In contrast, private for-profit institutions have consistently maintained a higher percentage, with 52 percent of students exclusively enrolled in online courses during the most recent academic year. This figure has remained steady over the past five years.
Public institutions displayed a more balanced distribution, with student enrollment divided roughly into thirds: those taking all online courses, some online courses, or none at all. Among graduate students at public institutions, a higher proportion (46 percent) opted for entirely in-person classes.
James Wiley, VP of Product and Research at ListEdTech, highlighted the shifts observed in students' choices, with those exclusively enrolled in online courses now trending towards entirely in-person classes. Wiley noted the unexpected decrease in students enrolled in a mix of online and face-to-face courses.
Divergence from Growth Predictions
While the National Center for Education Statistics data presents a decline in online enrollment, it contrasts with predictions from various reports anticipating a growing demand for online education. A 2023 report on the "Changing Landscape of Online Education" suggests that two-thirds of institutions are actively adding online programs to meet this anticipated demand.
Richard Garrett, despite being a proponent of online courses, cautions universities, especially those facing financial challenges, to carefully assess if online education aligns with their goals. He emphasizes that merely offering online courses may not be a panacea for institutions unless they provide a unique and specialized offering that unlocks demand otherwise unattainable.

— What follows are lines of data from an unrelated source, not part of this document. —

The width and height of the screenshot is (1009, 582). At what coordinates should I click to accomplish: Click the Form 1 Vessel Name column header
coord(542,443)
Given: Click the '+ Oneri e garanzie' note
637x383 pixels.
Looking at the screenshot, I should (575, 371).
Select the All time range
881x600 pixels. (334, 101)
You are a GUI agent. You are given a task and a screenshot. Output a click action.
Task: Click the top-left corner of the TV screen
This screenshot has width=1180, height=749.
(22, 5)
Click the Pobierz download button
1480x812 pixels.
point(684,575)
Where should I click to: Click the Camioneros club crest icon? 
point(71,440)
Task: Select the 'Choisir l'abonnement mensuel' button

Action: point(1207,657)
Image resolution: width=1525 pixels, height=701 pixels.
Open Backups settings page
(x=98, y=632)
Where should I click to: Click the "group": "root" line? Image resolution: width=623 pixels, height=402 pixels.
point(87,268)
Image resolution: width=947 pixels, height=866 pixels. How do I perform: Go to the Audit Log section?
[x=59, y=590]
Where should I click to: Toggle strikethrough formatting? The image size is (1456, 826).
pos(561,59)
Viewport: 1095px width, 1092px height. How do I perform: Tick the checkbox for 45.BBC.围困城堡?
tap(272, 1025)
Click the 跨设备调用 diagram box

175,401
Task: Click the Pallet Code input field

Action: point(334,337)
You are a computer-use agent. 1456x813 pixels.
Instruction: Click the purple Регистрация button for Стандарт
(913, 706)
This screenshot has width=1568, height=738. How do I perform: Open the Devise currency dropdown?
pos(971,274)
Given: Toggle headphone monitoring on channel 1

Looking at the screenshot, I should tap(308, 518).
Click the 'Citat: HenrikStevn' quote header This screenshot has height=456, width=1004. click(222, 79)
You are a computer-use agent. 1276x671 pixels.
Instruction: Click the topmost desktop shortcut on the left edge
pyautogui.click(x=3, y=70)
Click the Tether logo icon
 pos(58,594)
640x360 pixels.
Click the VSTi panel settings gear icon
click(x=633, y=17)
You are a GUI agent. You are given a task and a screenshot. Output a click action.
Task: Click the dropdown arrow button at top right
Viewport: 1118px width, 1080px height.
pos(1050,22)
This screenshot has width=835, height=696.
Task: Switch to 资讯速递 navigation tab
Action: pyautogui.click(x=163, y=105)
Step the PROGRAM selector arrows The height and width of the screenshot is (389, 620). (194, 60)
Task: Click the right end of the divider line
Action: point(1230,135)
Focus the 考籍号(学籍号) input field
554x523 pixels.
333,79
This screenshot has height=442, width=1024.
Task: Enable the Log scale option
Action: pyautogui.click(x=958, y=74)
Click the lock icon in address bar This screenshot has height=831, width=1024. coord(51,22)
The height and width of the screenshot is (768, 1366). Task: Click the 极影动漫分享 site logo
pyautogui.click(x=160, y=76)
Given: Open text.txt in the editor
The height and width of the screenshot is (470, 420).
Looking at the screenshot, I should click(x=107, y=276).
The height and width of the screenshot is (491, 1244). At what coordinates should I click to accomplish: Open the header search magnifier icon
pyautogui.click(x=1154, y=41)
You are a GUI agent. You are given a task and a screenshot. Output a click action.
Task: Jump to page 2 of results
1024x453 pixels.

James Wiley echoes this sentiment, suggesting that the current data should prompt institutions to reevaluate their strategic focus on online offerings. The uncertainty of the future, as reflected in the declining online enrollment figures, warrants a cautious approach.
The decline in online learning participation post-pandemic signals a shifting landscape in higher education. Institutions must navigate this evolving terrain by reassessing their strategies, understanding the reasons behind declining online enrollment, and potentially diversifying their educational offerings. As the educational sector continues to adapt, the key lies in remaining flexible, responsive, and attuned to the evolving needs and preferences of students.